Assigned: Monday, 28 Ocbtober 2019
Due: Friday, 15 November 2019, 11:59 p.m.

### Problems

1. [10 points] Query transformation (or query rewriting) modifies the original query so that it better expresses the query intent. For each of the following examples, name the transformation and give a brief description what it does:
1. electric car $\rightarrow$ electric car cars
2. facebook lira $\rightarrow$ facebook libra
3. middle east turmoil $\rightarrow$ middle east turmoil syria iraq
4. new york times subscription $\rightarrow$ "new york times" subscription
5. tapas $\rightarrow$ tapas Cambridge Massachusetts
2. [15 points] Language modeling
1. What is the purpose of smoothing in the query likelihood retrieval model?
2. The likelihood of a query $Q$ with Jelinek-Mercer smoothing is: $p(Q \mid D) = \prod_{i=1}^n [(1 - \lambda) \frac{f_{q_i,D}}{|D|} + \lambda \frac{c_{q_i}}{|C|}]$ Explain what types of documents tend to be retrieved when the $\lambda$ parameter for the corpus model is close to 0. Also, how would the ranking change when the lambda parameter approaches 1?
3. Estimating a relevance model provides a formal justification for pseudo-relevance feedback.
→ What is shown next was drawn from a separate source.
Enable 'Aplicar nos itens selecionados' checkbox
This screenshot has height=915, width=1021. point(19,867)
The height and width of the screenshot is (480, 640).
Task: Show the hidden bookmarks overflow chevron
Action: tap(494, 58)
Explain pseudo-relevance feedback and what happens to the query when using this technique.
3. [10 points] Term dependence
1. Two popular retrieval models with term dependence are the sequential dependence model and the full dependence model. For the query “russian president vladimir putin”, what features does the full dependence model add that do not occur in the sequential dependence model?
2. In naïve Bayes classification models, as in BM25 and unigram retrieval models, terms are independent of each other given the documents classification. Say that we want to add bigram features to a naïve Bayes classifier for positive vs. negative movie reviews. In addition to features like, ‘martin’ and ‘charlie’ and ‘sheen’, we would also have features like ‘martin sheen’ and ‘charlie sheen’. How could these features help improve classification? If the terms were indeed independent given the classification, what can you say about the relationship between p(‘martin’ | ‘sheen’) and p(‘martin’) in the collection of, say, positive reviews?
4. [15 points] Evaluation
1. The web search industry uses so-called PEGFB relevance judgments—perfect, excellent, good, fair, and bad—together with the NDCG metric to evaluate search output. Why is this metric well suited to evaluating web search using this type of judgments?
2. What is a disadvantage in using mean average precision (MAP) to evaluate web searches? Explain how retrieving relevant documents at low ranks (i.e., a long way down the ranked list) will decrease MAP.
3. Assume that you are evaluating search engines A and B with MAP. Describe how you would use some particular significance test to describe the relative performance of A and B.